Broken record doesn’t work with the TV installation company who fail to turn up for the third day running. Aside from wasting hours waiting for them, only to be told at the eleventh hour that they can’t make it today, Nick is terribly disappointed. Like so many housebound people, he relies on the TV as a companion and friend and was really looking forward to one of his special programmes tonight. I am incensed on his behalf and ring the call centre to complain. I had already negotiated a discount to make up for their first two no-shows, by now I think they owe me compensation for lost time as well as an apology. Fat chance. The call centre girl couldn’t care less. I ask to speak to a supervisor. Sorry, the supervisors have left for the night. Well of course they have! I let off steam with a blistering online review of their rubbish service but it doesn’t get Nick’s telly fixed.

Meanwhile a friend texts to tell me about her father who was admitted to hospital after a fall and was later discharged without his clothes, specs, personal papers and very expensive specialist hearing aids. Unfortunately they had all been mislaid. The hospital will look into it but can’t accept responsibility for lost property, it is up to the patient to look after their belongings. She is hopping mad as well as grieving for his helplessness and frailty and I completely understand.

It is immensely tiring as well as tiresome to be fighting all the time to put things right for a loved one who can’t do it for themselves, especially when someone was actually employed and entrusted to organise it properly in the first place.
It makes me so cross that when the TV aerial company or a council officer fail to do their job they can just walk away for the night and still get paid, while family carers have to pick up the pieces in their own time, which is already taken up with so many other duties of care and often when they’re already exhausted. Not paid to do it, doing it for love.
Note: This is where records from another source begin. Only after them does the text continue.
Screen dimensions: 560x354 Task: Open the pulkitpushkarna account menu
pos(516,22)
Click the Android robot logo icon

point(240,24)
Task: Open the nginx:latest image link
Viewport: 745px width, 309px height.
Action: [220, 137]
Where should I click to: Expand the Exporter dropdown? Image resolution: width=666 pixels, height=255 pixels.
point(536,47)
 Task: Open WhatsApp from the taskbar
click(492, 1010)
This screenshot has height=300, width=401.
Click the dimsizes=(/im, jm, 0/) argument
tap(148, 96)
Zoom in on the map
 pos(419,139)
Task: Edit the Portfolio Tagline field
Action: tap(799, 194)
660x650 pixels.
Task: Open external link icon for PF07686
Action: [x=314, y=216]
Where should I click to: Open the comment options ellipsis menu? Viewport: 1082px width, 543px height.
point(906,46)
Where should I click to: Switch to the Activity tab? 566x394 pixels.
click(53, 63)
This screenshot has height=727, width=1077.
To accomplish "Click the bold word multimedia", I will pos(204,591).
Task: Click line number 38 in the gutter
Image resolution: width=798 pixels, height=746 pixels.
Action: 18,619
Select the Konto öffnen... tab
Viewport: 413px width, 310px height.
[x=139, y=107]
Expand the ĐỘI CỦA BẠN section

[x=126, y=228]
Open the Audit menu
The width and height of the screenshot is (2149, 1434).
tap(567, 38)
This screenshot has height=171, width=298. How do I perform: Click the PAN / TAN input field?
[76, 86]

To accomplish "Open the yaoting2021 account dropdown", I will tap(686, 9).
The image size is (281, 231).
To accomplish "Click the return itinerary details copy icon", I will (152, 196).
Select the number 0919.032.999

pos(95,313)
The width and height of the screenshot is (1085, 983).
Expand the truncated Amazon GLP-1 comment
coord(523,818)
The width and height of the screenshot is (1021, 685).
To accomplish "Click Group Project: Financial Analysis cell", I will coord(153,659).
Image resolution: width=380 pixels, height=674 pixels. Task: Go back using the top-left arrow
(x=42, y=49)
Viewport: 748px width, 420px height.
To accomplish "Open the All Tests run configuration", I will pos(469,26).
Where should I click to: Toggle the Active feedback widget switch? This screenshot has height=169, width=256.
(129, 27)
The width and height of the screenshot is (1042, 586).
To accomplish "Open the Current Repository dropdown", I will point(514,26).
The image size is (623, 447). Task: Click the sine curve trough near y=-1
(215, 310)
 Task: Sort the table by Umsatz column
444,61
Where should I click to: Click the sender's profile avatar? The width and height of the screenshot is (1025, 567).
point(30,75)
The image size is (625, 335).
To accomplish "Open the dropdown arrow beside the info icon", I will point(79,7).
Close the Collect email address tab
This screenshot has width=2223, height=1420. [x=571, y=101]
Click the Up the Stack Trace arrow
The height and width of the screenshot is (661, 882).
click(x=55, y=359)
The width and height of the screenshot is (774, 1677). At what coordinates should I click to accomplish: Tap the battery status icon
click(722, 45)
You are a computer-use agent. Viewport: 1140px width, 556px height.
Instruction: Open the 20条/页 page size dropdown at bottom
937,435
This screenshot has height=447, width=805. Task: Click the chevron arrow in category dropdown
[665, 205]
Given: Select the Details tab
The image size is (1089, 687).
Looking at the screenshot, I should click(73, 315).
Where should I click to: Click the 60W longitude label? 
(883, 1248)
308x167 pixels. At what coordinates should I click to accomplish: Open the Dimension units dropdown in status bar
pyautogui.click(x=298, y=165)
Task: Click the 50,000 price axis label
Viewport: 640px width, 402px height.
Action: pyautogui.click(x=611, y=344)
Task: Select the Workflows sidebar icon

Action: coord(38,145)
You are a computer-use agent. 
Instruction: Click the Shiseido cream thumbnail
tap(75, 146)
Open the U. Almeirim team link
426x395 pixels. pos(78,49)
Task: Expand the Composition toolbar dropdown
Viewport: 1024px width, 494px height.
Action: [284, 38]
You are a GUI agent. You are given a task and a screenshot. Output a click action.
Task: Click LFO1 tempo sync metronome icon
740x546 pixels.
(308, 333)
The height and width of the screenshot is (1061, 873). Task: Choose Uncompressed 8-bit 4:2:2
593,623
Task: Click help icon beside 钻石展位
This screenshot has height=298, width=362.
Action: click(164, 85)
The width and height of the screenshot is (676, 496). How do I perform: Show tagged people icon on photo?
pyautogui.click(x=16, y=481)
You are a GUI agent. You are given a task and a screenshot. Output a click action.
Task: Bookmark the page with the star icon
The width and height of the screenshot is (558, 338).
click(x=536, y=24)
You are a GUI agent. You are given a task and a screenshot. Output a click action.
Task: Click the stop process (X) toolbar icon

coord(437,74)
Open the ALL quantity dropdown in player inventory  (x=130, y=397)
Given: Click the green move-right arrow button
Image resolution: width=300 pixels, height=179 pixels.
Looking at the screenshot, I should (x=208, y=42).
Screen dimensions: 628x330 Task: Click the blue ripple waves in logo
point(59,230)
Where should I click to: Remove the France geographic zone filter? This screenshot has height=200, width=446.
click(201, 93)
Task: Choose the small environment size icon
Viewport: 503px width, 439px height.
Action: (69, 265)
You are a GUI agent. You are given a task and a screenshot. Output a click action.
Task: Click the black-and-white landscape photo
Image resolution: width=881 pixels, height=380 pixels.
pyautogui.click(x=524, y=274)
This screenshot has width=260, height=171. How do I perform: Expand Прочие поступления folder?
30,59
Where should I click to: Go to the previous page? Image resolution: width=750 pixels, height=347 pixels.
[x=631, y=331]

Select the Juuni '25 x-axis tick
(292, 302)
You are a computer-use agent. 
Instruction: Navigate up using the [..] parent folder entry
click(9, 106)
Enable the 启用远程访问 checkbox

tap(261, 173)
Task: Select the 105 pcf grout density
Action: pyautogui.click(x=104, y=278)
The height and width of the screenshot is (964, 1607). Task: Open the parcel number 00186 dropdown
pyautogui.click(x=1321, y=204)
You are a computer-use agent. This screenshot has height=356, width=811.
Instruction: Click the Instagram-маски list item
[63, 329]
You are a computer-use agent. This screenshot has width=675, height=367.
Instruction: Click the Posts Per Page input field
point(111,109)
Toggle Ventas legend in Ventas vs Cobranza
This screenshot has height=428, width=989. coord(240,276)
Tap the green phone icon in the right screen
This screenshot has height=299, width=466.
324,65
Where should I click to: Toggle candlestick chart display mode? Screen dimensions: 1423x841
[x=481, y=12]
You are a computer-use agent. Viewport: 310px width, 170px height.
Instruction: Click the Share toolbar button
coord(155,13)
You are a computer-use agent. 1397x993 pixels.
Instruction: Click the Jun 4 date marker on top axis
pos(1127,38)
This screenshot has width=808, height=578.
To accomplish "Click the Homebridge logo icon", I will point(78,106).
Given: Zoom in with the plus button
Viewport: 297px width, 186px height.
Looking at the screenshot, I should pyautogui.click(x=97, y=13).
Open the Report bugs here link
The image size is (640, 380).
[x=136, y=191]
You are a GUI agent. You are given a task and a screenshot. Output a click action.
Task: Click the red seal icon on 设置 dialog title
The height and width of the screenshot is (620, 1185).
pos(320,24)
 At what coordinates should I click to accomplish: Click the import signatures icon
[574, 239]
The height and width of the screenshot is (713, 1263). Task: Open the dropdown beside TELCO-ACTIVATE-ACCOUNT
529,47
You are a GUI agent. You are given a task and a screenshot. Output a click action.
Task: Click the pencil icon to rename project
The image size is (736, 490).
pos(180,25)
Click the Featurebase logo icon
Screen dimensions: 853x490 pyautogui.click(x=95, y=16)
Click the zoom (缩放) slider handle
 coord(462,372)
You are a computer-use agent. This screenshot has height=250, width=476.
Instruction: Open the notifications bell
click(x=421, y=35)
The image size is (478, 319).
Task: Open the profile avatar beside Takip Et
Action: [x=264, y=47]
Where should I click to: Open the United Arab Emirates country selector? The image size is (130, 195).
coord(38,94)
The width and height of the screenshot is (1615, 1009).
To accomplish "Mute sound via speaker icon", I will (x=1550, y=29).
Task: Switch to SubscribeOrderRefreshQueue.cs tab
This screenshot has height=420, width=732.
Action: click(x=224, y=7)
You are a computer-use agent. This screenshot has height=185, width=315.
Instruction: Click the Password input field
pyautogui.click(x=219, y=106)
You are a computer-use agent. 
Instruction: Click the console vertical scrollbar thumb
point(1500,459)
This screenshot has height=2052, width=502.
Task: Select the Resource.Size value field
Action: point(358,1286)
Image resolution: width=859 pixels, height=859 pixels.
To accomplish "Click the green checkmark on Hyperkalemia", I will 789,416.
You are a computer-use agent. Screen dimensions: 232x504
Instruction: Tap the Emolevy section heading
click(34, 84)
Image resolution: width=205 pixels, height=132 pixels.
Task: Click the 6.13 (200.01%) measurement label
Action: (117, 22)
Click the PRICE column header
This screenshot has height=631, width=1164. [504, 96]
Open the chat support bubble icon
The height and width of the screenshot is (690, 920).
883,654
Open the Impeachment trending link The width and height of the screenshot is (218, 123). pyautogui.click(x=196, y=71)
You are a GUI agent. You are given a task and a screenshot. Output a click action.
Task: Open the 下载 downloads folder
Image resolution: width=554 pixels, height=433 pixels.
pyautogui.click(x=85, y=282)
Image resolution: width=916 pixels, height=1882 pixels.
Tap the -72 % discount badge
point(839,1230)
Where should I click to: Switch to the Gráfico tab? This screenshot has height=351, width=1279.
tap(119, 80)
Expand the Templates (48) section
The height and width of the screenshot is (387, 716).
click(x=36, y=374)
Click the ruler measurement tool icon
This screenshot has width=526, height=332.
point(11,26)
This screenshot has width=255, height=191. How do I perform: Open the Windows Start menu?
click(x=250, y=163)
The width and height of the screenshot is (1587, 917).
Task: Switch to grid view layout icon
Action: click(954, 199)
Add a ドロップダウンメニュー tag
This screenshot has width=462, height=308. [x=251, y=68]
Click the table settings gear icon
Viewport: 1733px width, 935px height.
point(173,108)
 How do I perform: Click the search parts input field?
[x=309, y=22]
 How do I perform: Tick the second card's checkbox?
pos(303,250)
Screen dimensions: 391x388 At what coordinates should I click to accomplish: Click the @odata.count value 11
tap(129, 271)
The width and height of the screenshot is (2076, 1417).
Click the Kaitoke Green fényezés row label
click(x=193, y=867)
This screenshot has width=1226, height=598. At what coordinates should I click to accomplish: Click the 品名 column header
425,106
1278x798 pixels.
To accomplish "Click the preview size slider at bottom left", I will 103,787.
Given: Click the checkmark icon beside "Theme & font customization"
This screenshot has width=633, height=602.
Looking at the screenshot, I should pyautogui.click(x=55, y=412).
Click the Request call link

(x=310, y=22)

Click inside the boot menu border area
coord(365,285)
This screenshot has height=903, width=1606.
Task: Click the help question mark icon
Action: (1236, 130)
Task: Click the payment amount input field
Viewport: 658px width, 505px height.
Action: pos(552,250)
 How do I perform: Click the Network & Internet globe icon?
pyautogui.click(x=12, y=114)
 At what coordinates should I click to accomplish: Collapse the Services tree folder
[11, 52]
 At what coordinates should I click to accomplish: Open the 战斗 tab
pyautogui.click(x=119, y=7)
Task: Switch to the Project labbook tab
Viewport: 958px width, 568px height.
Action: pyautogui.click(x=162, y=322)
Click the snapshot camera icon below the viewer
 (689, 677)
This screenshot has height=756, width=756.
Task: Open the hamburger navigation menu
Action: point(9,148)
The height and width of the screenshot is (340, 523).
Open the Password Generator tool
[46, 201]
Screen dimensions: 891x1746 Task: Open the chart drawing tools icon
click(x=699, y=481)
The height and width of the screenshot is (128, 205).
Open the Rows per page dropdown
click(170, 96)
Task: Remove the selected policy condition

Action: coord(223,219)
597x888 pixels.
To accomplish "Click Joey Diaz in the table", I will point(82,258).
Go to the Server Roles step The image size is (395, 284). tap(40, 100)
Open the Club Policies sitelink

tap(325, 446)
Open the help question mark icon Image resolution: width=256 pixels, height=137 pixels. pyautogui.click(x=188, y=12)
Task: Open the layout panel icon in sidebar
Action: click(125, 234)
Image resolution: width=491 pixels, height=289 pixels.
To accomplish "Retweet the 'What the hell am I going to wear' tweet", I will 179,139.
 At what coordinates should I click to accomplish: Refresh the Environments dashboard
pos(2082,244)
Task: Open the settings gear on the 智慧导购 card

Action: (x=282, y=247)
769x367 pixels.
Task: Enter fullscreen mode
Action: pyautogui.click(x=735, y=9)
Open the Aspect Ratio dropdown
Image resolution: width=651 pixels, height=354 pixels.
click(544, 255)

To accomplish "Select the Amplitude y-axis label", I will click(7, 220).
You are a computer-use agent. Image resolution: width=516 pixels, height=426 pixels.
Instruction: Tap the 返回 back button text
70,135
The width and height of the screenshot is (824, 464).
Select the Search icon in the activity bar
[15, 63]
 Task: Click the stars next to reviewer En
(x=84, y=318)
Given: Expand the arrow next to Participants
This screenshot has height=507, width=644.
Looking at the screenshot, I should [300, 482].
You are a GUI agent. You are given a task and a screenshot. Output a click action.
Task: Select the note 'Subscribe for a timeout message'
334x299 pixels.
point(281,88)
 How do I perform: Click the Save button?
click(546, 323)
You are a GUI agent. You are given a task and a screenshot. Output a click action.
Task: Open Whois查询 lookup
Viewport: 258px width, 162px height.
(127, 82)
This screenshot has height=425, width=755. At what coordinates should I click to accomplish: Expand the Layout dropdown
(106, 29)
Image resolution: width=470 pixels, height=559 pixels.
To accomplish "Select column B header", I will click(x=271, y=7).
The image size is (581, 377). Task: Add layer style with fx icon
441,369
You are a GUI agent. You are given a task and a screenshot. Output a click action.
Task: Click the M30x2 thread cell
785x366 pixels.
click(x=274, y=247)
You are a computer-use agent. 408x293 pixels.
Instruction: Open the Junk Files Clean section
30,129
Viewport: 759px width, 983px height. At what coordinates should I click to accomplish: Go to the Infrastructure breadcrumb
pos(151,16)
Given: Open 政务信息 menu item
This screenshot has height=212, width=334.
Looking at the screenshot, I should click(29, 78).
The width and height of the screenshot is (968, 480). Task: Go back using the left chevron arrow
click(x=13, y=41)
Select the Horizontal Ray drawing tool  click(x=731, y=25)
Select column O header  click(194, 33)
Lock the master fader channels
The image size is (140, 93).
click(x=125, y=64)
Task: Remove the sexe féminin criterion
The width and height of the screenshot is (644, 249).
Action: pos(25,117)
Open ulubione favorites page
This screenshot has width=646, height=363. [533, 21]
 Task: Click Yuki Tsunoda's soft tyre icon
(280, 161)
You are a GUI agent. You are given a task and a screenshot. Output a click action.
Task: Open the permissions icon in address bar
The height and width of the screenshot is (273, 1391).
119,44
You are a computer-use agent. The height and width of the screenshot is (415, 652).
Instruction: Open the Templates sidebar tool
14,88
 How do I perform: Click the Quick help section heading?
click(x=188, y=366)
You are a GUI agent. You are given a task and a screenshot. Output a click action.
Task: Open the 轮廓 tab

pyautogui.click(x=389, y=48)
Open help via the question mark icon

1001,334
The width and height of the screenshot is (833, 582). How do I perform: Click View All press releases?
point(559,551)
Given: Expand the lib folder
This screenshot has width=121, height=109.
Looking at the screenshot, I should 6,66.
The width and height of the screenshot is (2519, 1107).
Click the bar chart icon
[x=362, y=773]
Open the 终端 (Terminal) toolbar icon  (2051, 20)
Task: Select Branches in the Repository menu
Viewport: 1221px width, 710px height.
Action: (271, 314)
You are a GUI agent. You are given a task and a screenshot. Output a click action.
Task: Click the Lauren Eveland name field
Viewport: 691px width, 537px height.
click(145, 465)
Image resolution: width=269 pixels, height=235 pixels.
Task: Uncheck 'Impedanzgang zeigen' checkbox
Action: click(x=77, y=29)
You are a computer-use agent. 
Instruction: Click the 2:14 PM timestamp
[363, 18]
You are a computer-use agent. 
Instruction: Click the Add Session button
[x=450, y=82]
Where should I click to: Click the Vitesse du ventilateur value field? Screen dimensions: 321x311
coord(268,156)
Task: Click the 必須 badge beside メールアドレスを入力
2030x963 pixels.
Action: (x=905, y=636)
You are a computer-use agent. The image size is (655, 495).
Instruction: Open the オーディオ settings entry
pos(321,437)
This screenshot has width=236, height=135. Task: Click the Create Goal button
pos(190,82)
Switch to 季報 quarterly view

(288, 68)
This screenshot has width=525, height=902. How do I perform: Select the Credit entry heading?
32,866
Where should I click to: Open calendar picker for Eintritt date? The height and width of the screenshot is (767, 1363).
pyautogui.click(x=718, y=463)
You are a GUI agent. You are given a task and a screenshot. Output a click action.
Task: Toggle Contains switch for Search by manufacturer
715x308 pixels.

In time that is so stretched that it would make your average public servant look like Richard Branson lounging in his Caribbean hideaway in comparison.

And it's the unfairness of it all that gets me in the gut, that someone like Nick who already has so many odds stacked against them should be at the mercy of sheer carelessness and - well, that's just it isn't it - lack of care. I care, and they say that love can move mountains, but it still won't set up a TV aerial or authorise a housing benefit payment. It's back to the to-do list and the phone calls and the begin again, Finnegan. 
It is a long, exasperating business but I guess this too shall pass and it will all come right in the end.  


Wednesday

New Home

Nick is safely installed in his new flat. He broke the loo seat the first time he sat down on it and has already lost both sets of keys.
We don't have a keysafe yet because the council officer who processed my request a fortnight ago is not returning my calls, so I have given my keys to one of the new carers (unbelievably bad practice but at the moment there is no other way to get in as Nick doesn't hear the buzzer) and the TV is yet to be tuned in because the man we'd booked a week ago didn't turn up, but Nick is happy and seems to like his new place.
One of the cats came with him and the other one is still hiding under the bath at the old flat. Ironically it's the one we had managed to catch and take home with us the first time round, when Nick moved here in May. The one that ran away and had to be rescued a week later when I drove back up to Consett to find her, seems quite chilled out and is exploring the new terrain amidst all the boxes we haven't unpacked yet.
And here's the crazy thing: despite all the paperwork stating that tenants must not keep pets, and all our fretting about how Nick would cope if we had to give them away, we discovered that the new place is crawling with cats. Everyone seems to have one! If anything, the main problem with keeping a cat here is going to be the inevitable turf wars.
So here we are. He's in. An outrageous amount of things yet to do but he's in.
And I am doing 16 hour days and too tired to write.